-- Excerpted records follows --
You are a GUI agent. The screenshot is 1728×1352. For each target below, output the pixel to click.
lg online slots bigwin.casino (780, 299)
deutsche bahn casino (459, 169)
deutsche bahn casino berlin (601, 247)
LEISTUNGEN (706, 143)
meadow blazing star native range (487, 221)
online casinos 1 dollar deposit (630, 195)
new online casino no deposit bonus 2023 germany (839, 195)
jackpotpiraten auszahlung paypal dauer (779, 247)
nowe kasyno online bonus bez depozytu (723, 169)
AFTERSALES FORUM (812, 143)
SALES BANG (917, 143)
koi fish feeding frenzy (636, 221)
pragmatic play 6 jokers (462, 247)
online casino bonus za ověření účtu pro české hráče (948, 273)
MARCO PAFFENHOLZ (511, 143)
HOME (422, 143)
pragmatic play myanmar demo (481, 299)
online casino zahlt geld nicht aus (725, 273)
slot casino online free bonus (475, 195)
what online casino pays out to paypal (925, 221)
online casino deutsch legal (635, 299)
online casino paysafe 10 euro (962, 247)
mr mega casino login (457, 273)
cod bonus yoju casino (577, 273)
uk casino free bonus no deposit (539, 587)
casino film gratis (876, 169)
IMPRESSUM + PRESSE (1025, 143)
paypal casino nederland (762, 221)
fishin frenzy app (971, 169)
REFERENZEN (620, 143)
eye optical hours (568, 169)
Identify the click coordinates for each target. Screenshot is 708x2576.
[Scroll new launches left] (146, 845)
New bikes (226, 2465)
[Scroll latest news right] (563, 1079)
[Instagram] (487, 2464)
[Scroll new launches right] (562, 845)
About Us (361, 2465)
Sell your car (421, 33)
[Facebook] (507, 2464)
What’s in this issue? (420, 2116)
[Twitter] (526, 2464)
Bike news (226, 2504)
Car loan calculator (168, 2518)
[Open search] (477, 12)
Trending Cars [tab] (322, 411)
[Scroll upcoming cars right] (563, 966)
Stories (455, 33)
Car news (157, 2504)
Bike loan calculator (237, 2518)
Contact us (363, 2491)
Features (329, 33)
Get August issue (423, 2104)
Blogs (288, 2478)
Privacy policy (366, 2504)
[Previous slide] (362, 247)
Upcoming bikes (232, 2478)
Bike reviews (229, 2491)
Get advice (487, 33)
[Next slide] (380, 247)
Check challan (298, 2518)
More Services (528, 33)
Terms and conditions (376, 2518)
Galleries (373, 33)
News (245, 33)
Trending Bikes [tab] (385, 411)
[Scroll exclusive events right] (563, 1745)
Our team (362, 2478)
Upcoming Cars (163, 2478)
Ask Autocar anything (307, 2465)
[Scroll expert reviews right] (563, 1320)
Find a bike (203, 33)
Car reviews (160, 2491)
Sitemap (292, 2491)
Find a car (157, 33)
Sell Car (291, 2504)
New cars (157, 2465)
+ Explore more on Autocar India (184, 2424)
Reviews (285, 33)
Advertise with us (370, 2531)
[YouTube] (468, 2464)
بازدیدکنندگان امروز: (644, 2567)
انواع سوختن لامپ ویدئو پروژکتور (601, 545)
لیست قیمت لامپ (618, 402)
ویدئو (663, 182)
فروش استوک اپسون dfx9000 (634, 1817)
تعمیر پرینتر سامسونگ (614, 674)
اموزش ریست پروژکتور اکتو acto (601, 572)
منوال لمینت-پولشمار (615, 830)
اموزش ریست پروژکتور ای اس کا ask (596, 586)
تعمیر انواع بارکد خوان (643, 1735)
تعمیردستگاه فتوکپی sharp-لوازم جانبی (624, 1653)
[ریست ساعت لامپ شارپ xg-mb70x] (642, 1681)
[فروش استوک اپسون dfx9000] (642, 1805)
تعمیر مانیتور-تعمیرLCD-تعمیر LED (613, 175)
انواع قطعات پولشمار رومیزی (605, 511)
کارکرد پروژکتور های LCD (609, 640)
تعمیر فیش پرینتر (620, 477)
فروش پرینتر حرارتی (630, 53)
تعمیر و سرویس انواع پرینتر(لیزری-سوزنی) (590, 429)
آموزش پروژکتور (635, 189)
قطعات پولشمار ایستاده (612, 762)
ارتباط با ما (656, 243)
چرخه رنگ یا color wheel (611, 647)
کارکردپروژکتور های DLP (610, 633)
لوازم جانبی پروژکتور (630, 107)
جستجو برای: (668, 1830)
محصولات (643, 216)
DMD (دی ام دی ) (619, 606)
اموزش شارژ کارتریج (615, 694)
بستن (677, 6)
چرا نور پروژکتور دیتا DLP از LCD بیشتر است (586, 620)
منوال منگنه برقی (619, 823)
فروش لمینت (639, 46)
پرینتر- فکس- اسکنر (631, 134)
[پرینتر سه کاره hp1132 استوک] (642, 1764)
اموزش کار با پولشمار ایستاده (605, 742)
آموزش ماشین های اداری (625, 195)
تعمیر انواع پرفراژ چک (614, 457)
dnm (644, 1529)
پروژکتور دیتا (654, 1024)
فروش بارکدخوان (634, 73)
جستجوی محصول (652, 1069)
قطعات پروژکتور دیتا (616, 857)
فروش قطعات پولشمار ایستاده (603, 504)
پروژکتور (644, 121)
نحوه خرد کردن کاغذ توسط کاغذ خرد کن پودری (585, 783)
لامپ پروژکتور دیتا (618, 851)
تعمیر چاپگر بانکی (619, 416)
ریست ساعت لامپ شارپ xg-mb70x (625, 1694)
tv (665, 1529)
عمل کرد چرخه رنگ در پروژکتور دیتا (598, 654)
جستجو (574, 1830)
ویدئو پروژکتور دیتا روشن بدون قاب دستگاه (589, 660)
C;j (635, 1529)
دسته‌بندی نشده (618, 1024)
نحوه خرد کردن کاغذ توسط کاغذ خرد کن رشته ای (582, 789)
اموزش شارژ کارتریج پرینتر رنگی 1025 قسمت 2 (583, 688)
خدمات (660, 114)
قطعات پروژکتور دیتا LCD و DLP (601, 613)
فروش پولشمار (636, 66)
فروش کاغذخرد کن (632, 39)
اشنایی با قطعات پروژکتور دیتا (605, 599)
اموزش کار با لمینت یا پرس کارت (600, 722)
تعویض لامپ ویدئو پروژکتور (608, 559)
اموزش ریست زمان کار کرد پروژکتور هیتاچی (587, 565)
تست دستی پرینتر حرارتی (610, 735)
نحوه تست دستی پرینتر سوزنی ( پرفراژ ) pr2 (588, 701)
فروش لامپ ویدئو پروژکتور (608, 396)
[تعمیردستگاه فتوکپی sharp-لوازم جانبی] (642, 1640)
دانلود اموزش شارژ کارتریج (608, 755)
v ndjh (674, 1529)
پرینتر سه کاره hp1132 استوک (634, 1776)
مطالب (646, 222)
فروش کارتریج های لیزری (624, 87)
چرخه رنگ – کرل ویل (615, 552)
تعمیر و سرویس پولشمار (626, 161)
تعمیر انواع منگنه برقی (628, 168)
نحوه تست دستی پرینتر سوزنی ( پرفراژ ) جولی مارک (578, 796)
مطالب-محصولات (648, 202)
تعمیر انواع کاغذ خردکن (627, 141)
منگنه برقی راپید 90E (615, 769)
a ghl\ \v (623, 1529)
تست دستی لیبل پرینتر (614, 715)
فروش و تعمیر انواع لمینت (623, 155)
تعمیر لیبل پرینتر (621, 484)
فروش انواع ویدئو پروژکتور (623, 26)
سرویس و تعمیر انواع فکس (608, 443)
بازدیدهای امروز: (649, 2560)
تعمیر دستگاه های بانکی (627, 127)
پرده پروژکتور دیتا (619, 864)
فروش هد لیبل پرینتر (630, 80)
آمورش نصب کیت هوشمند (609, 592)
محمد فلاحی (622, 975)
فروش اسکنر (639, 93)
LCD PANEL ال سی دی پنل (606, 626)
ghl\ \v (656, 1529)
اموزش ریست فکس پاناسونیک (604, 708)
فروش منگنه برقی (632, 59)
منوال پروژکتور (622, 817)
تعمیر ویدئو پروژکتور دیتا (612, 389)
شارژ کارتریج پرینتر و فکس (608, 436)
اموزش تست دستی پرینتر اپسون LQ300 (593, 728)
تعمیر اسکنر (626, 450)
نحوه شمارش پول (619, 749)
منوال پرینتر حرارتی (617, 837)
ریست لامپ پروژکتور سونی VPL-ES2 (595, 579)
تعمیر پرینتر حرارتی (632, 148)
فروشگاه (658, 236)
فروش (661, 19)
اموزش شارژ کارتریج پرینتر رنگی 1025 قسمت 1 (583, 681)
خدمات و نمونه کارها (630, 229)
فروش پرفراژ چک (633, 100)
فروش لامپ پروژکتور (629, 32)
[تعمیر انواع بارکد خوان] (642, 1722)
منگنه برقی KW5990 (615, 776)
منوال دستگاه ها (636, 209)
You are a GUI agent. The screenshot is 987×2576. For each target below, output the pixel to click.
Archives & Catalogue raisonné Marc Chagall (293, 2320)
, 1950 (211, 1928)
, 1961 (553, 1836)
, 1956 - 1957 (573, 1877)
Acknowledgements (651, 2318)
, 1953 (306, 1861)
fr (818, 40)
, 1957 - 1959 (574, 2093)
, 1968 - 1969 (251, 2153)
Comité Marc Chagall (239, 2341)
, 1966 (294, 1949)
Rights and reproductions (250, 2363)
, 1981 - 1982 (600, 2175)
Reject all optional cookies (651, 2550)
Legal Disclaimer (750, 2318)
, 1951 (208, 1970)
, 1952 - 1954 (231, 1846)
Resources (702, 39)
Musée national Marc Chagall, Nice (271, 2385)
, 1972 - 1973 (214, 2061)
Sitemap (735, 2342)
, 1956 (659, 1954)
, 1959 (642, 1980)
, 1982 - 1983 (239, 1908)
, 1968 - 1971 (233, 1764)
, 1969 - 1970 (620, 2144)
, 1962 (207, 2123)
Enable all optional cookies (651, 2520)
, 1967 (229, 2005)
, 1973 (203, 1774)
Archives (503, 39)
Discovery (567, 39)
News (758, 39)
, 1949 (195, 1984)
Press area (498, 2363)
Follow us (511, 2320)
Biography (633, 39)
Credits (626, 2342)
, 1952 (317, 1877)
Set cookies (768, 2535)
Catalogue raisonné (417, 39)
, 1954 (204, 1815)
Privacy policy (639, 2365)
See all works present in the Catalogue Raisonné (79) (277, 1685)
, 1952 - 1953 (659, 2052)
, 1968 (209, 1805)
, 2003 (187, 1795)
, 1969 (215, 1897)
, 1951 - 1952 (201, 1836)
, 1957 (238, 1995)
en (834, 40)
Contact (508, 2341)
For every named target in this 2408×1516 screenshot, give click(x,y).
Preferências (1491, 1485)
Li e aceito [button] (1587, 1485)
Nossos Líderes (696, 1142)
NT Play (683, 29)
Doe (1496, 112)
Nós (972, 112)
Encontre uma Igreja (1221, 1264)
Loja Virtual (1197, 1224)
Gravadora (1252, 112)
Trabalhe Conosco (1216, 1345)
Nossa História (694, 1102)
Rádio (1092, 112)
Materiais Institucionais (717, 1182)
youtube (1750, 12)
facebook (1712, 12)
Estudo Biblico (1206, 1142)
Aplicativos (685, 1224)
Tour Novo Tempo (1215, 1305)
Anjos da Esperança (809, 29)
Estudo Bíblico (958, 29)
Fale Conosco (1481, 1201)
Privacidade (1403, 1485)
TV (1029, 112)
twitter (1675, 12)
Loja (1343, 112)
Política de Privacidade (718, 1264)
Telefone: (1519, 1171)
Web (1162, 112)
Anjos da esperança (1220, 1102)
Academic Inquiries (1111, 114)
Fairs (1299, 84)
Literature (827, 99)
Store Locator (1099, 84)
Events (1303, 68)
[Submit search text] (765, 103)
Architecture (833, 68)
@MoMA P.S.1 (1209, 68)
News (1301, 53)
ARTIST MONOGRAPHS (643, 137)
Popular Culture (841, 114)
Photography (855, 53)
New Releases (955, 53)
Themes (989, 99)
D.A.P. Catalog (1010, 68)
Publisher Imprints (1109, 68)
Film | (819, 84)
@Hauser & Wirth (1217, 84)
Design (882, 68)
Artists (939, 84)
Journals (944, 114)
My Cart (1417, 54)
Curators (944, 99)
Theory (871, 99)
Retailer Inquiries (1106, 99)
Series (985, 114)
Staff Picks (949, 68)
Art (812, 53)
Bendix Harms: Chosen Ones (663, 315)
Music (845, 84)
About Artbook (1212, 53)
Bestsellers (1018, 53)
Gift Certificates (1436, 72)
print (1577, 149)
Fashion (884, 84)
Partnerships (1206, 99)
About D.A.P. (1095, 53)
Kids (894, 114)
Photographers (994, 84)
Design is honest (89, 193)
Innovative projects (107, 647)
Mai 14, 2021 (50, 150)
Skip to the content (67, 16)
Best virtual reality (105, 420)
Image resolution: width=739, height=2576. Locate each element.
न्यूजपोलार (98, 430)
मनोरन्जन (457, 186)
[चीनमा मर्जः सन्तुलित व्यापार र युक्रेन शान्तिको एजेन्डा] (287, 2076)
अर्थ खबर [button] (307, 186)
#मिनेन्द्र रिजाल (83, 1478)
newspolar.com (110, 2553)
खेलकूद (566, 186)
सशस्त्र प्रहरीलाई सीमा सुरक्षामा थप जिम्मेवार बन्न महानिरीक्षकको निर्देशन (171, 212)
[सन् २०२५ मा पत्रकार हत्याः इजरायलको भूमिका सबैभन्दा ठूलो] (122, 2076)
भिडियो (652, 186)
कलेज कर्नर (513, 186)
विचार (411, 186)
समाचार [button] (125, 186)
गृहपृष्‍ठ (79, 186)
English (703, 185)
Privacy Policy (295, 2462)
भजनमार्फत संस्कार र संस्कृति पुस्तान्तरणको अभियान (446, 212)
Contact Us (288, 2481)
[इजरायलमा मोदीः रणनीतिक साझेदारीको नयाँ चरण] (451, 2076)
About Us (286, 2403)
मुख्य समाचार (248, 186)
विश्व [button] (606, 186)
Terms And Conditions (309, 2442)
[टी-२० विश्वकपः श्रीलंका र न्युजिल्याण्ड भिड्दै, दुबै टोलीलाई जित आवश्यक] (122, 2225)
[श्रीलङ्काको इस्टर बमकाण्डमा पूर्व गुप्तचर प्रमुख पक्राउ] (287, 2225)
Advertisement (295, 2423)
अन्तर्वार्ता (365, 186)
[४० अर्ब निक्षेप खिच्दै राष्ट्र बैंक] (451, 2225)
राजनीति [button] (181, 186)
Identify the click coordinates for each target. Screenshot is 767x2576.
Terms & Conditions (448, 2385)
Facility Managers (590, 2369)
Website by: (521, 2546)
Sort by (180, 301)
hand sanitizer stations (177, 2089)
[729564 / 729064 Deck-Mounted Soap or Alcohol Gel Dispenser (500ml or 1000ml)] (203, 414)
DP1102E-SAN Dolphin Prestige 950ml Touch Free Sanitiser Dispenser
-- Excerpted records concluded --
Your response should be the lines above from the first to the one containing "Get advice (487, 33)", inclusive, each given exactly.

You are a GUI agent. The screenshot is 1728×1352. For each target below, output the pixel to click.
lg online slots bigwin.casino (780, 299)
deutsche bahn casino (459, 169)
deutsche bahn casino berlin (601, 247)
LEISTUNGEN (706, 143)
meadow blazing star native range (487, 221)
online casinos 1 dollar deposit (630, 195)
new online casino no deposit bonus 2023 germany (839, 195)
jackpotpiraten auszahlung paypal dauer (779, 247)
nowe kasyno online bonus bez depozytu (723, 169)
AFTERSALES FORUM (812, 143)
SALES BANG (917, 143)
koi fish feeding frenzy (636, 221)
pragmatic play 6 jokers (462, 247)
online casino bonus za ověření účtu pro české hráče (948, 273)
MARCO PAFFENHOLZ (511, 143)
HOME (422, 143)
pragmatic play myanmar demo (481, 299)
online casino zahlt geld nicht aus (725, 273)
slot casino online free bonus (475, 195)
what online casino pays out to paypal (925, 221)
online casino deutsch legal (635, 299)
online casino paysafe 10 euro (962, 247)
mr mega casino login (457, 273)
cod bonus yoju casino (577, 273)
uk casino free bonus no deposit (539, 587)
casino film gratis (876, 169)
IMPRESSUM + PRESSE (1025, 143)
paypal casino nederland (762, 221)
fishin frenzy app (971, 169)
REFERENZEN (620, 143)
eye optical hours (568, 169)
Identify the click coordinates for each target. Screenshot is 708x2576.
[Scroll new launches left] (146, 845)
New bikes (226, 2465)
[Scroll latest news right] (563, 1079)
[Instagram] (487, 2464)
[Scroll new launches right] (562, 845)
About Us (361, 2465)
Sell your car (421, 33)
[Facebook] (507, 2464)
What’s in this issue? (420, 2116)
[Twitter] (526, 2464)
Bike news (226, 2504)
Car loan calculator (168, 2518)
[Open search] (477, 12)
Trending Cars [tab] (322, 411)
[Scroll upcoming cars right] (563, 966)
Stories (455, 33)
Car news (157, 2504)
Bike loan calculator (237, 2518)
Contact us (363, 2491)
Features (329, 33)
Get August issue (423, 2104)
Blogs (288, 2478)
Privacy policy (366, 2504)
[Previous slide] (362, 247)
Upcoming bikes (232, 2478)
Bike reviews (229, 2491)
Get advice (487, 33)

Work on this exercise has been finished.